[MATERIAL FOR THE TASK — start]

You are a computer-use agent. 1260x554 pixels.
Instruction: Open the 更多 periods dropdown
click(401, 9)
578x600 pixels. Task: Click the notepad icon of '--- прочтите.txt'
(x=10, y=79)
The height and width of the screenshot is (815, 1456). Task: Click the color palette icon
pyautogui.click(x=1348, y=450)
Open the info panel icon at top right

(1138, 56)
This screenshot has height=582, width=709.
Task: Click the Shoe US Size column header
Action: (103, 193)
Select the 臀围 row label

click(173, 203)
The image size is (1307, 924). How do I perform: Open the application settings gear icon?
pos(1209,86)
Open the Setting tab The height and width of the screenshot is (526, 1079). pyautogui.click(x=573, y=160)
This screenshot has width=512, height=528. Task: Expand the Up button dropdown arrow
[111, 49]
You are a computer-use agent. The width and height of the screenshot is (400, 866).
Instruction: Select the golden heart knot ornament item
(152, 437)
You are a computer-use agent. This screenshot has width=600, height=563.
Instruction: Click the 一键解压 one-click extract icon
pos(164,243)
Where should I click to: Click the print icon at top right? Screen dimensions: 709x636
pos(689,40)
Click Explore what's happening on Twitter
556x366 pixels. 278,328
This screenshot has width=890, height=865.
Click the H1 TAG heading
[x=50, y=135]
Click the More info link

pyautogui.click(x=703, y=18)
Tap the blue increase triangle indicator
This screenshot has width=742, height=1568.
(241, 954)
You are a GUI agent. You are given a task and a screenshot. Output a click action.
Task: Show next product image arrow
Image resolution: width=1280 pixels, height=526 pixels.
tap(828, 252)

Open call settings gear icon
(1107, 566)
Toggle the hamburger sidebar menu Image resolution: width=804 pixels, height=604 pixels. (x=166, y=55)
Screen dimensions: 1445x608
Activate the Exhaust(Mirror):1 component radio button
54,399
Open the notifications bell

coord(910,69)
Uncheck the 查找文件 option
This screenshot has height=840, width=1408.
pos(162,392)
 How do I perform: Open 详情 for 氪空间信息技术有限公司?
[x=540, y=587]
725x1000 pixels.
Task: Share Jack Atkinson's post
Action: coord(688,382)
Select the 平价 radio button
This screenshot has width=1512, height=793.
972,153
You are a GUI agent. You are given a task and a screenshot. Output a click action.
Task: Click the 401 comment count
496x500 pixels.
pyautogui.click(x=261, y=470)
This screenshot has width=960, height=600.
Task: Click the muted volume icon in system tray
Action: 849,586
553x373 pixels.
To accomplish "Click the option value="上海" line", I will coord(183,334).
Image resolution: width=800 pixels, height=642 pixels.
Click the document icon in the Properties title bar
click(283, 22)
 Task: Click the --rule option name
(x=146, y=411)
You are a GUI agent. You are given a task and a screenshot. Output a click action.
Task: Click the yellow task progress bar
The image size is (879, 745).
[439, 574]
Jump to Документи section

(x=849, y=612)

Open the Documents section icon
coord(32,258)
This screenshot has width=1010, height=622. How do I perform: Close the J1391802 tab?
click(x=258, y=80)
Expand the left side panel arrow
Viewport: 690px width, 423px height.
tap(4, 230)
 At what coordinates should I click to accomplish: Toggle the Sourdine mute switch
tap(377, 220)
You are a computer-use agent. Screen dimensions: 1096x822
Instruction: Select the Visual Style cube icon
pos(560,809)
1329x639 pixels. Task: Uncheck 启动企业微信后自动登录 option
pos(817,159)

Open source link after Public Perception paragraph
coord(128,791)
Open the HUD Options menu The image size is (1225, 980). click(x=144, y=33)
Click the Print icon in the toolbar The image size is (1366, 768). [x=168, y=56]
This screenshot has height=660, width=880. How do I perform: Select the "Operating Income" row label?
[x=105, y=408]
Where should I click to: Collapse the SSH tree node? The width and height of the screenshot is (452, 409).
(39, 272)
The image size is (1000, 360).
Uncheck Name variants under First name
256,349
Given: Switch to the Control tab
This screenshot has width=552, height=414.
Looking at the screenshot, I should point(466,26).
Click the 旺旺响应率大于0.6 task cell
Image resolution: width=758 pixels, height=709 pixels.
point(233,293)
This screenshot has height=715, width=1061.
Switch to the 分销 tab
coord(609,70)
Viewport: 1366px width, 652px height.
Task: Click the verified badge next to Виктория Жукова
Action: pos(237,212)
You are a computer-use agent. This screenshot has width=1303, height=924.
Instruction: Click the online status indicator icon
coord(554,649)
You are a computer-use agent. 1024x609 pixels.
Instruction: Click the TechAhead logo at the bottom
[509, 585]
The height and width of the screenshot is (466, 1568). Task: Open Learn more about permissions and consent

[MATERIAL FOR THE TASK — finish]

→ YOUR GOAL: For this exercise, copy every line of the data that holds "computer".

→ ANSWER TO THIS PROBLEM:
You are a computer-use agent. 1260x554 pixels.
You are a computer-use agent. The width and height of the screenshot is (400, 866).
You are a computer-use agent. This screenshot has width=600, height=563.
You are a computer-use agent. Screen dimensions: 1096x822
You are a computer-use agent. This screenshot has width=1303, height=924.
You are a computer-use agent. 1024x609 pixels.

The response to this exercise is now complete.